Source extract:
______

Workload migration from on-prem to AWS - MAP Assessment
A Mid-size K-12 Ed-tech SaaS
Client
A mid-size K-12 ed-tech SaaS with 20+ years’ experience builds cloud learning platforms used nationwide. Its system handles heavy concurrent traffic, making this case relevant to any content-heavy SaaS managing large unstructured data in an older co-located setup.
Challenge
- Move stateful PHP learning platform from co-location to AWS.
- Migrate 15-node web tier + 4-node MariaDB cluster
- 340 TB of unstructured data (~914 M small objects) with no defined migration path.
- 15 Mbps bandwidth made online data transfer impractical.
- PHP app relied on local sessions, filesystem cache, and temp files, complicating scaling.
- Database required a near-zero downtime migration while serving live users.
Key Results
- Cut 340 TB data transfer from ~1+ year to ~5–6 weeks using a hybrid Snowball Edge + DataSync approach.
- Slashed cloud storage costs ~62% with lifecycle transition to Glacier Instant Retrieval, paying back the one-time investment in ~6 months.
- Enabled near-zero downtime DB migration with AWS DMS CDC and cross-region replica, achieving seconds-lag RPO and minute-scale RTO.
- Saved ~20–25% in app infrastructure costs by using a fixed 15-instance EC2 setup instead of Auto Scaling, avoiding ~$800–$1,100/mo in excess S3 request fees.
Solution

- Structured Engagement:Delivered a MAP Assessment with a migration roadmap, architecture design, and TCO analysis across four workstreams.
- Infrastructure Discovery:Documented the co-location stack (15-node web tier, 4-node Galera cluster, load balancers, network), baseline OpEx, and stateful app characteristics to inform architecture.
- Storage Migration Plan:Designed a hybrid Seed & Sync path using Snowball Edge + DataSync to migrate ~340 TB (~914 M objects) with validation layers and rollback procedures
- Database Migration:Used AWS DMS with Full Load + CDC to achieve near-zero downtime to RDS MariaDB (Multi-AZ + cross-region replica) with cost-saving reserved instance guidance.
- App Architecture Evaluation:Compared fixed 15-instance EC2 (recommended) vs Auto Scaling with externalized session/cache; recommended fixed for cost efficiency given workload patterns.

______

Entries:
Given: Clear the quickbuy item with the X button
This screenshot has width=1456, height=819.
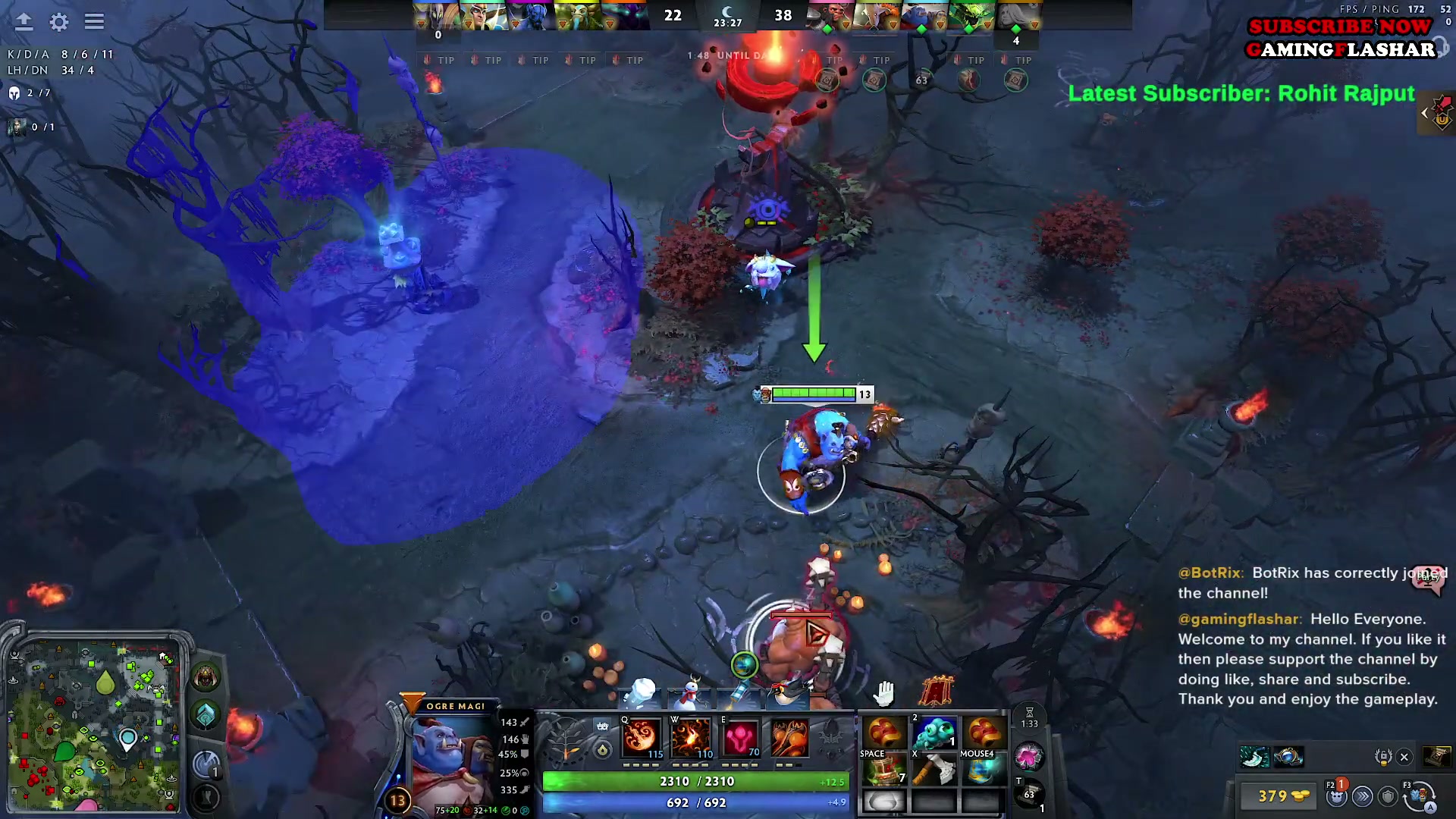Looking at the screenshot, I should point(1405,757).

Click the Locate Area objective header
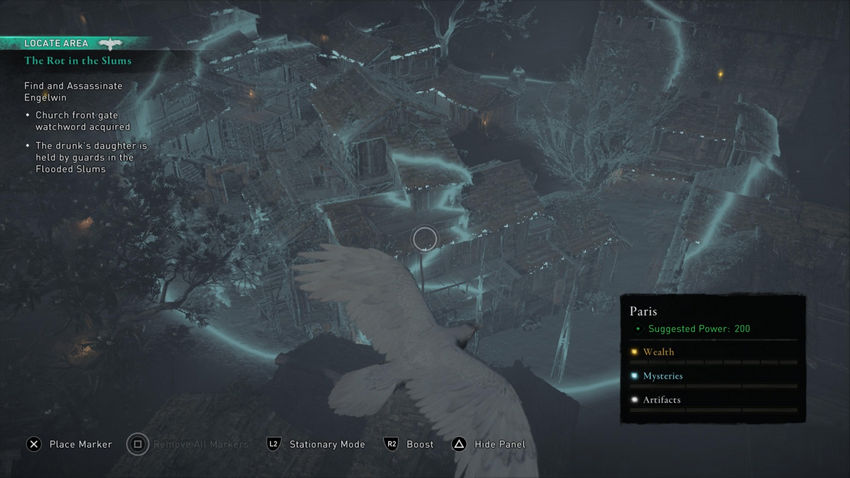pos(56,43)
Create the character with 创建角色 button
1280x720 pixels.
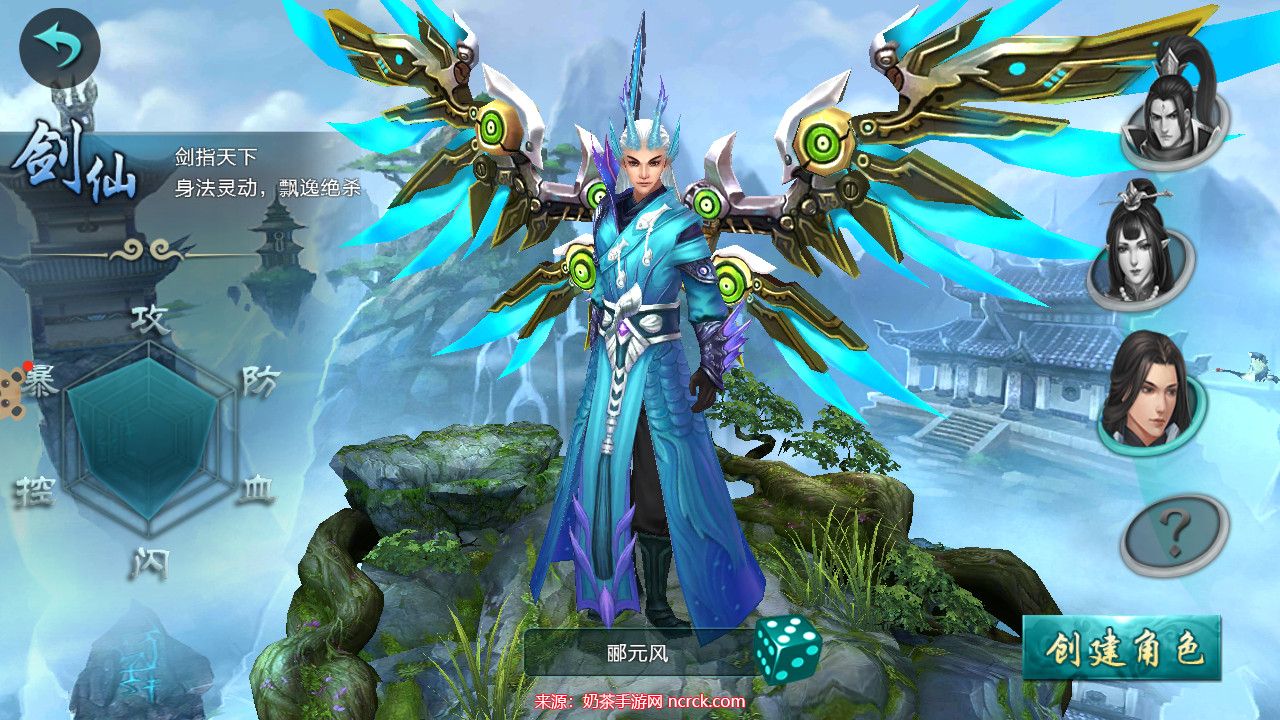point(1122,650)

______

Task objective: Could you repeat everything from "- Saved ~20–25%" down to "S3 request fees." in the AWS migration case study above, word for word?

Answer in full:
- Saved ~20–25% in app infrastructure costs by using a fixed 15-instance EC2 setup instead of Auto Scaling, avoiding ~$800–$1,100/mo in excess S3 request fees.